TASK STATEMENT: Look below for the line that contains "Where should I click to: Click" and the line that contains "Where should I click to: Enable", then restate both of them and every line in between, exactly. No picture goes in the copy.

INPUT DATA:
Content starts
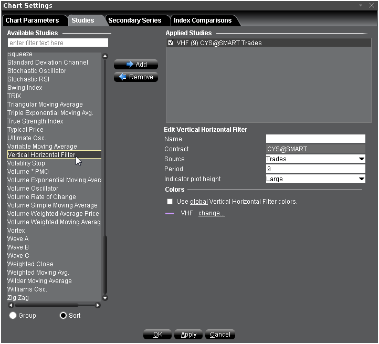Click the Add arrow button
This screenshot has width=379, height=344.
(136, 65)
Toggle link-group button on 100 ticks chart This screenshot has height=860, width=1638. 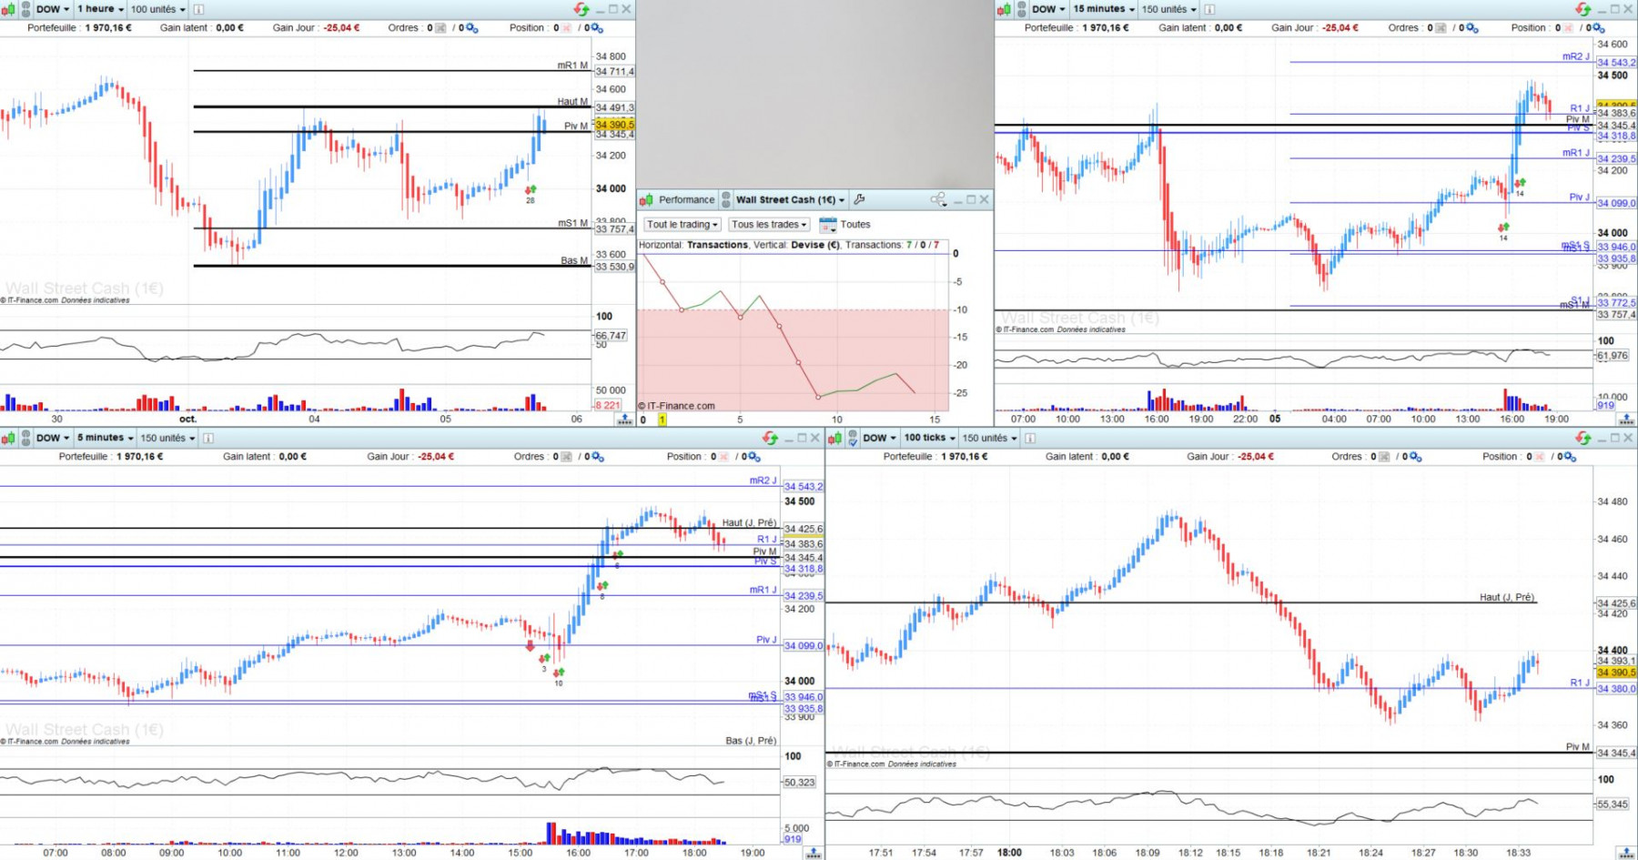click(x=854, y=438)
Content ends
Content starts
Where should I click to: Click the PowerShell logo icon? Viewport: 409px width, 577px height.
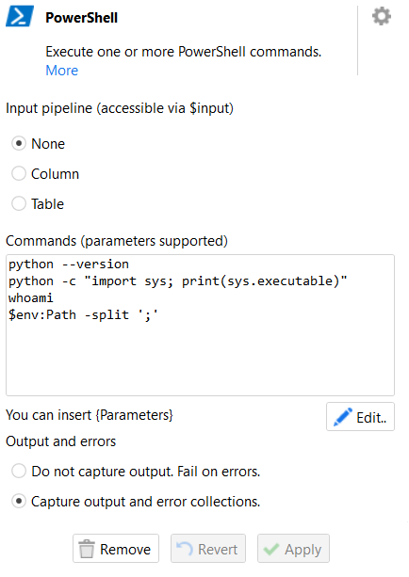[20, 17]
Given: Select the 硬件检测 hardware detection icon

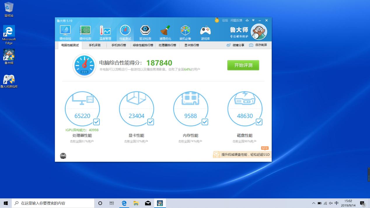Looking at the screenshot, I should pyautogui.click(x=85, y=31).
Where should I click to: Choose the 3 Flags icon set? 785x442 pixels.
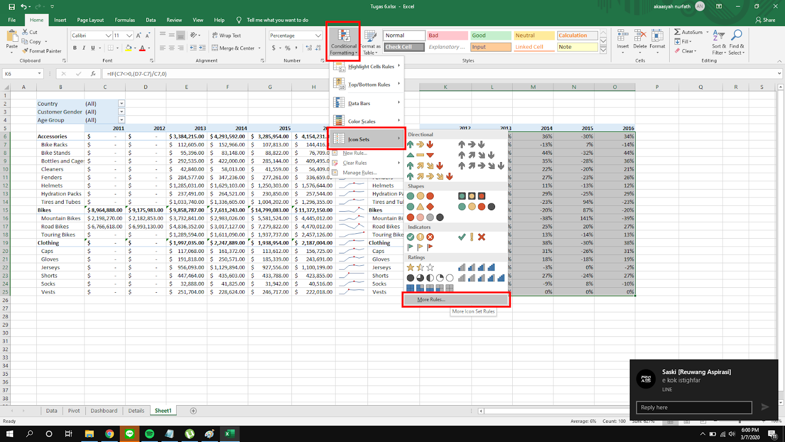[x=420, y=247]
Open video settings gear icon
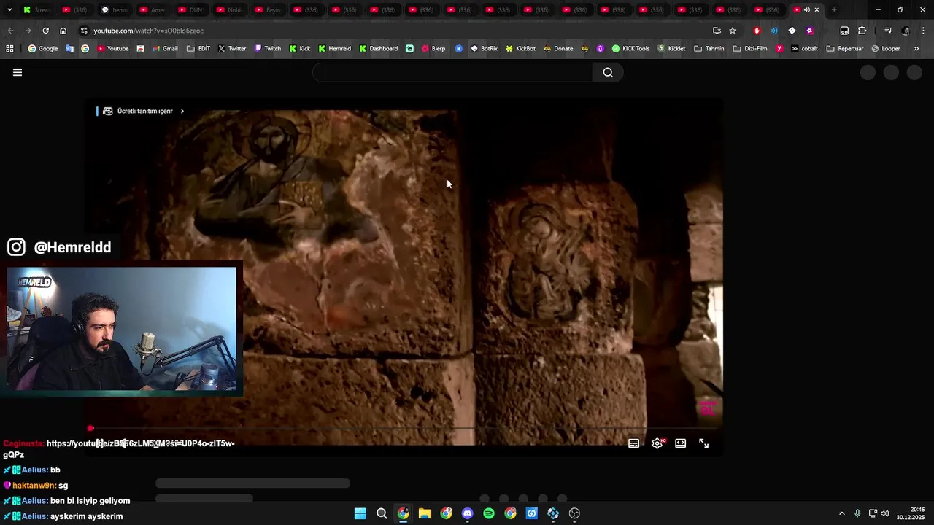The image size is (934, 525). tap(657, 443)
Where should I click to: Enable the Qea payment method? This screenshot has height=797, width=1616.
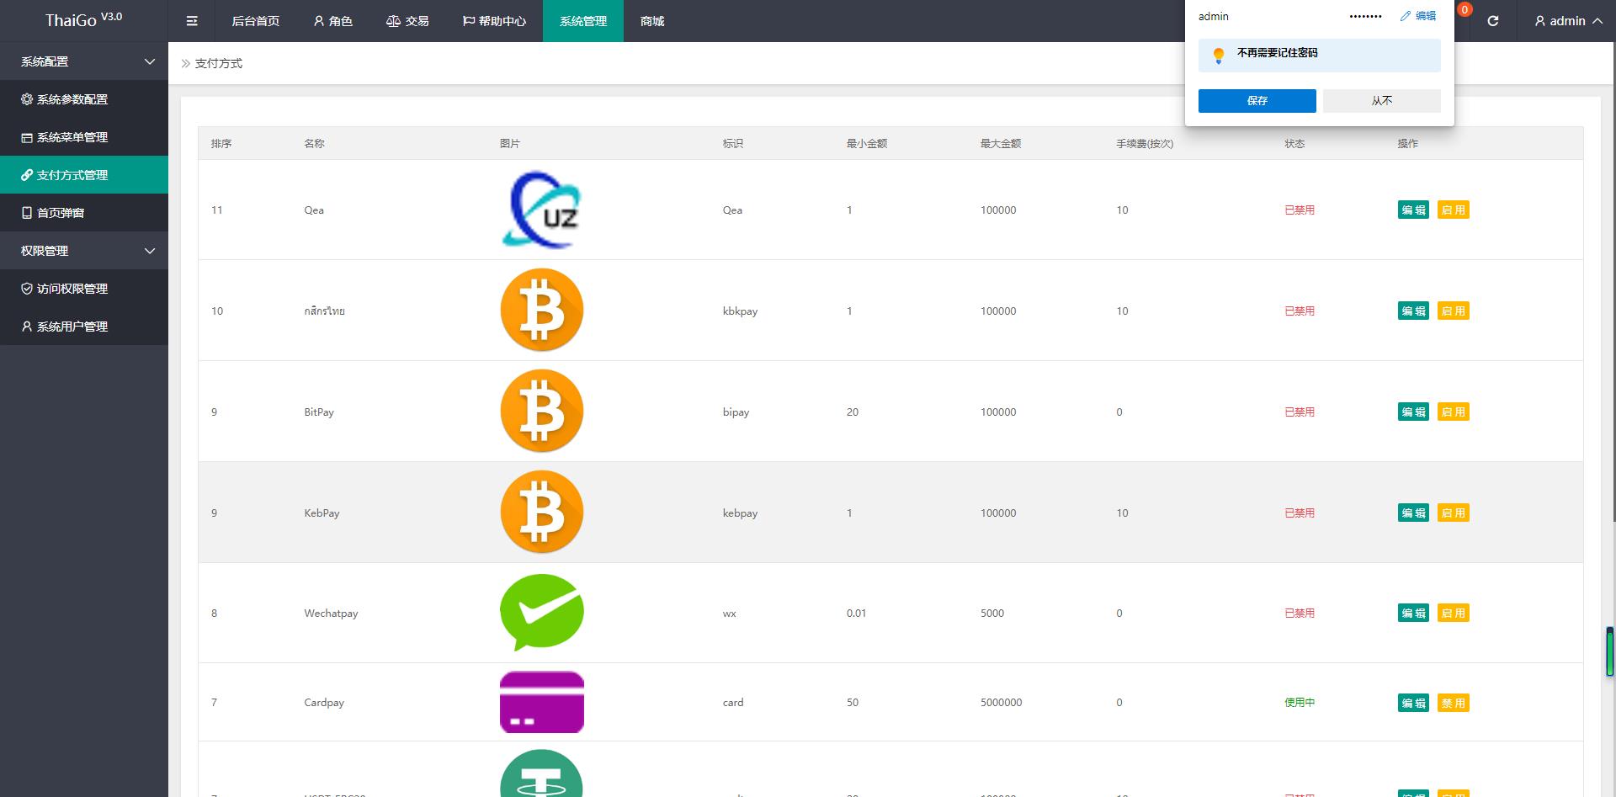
Content ends
Content starts
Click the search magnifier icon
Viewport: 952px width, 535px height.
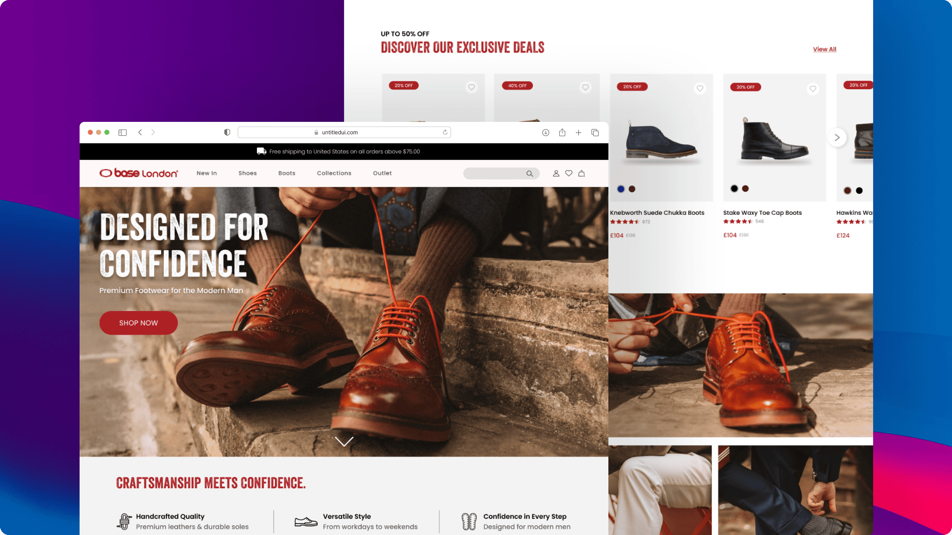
Content ends
RESPONSE TO THE EXERCISE:
Where should I click to: Click the PowerShell logo icon? Viewport: 409px width, 577px height.
[20, 17]
Given: Select the 硬件检测 hardware detection icon

Looking at the screenshot, I should pyautogui.click(x=85, y=31).
Where should I click to: Choose the 3 Flags icon set? 785x442 pixels.
[x=420, y=247]
Open video settings gear icon
The image size is (934, 525). tap(657, 443)
Where should I click to: Enable the Qea payment method? This screenshot has height=797, width=1616.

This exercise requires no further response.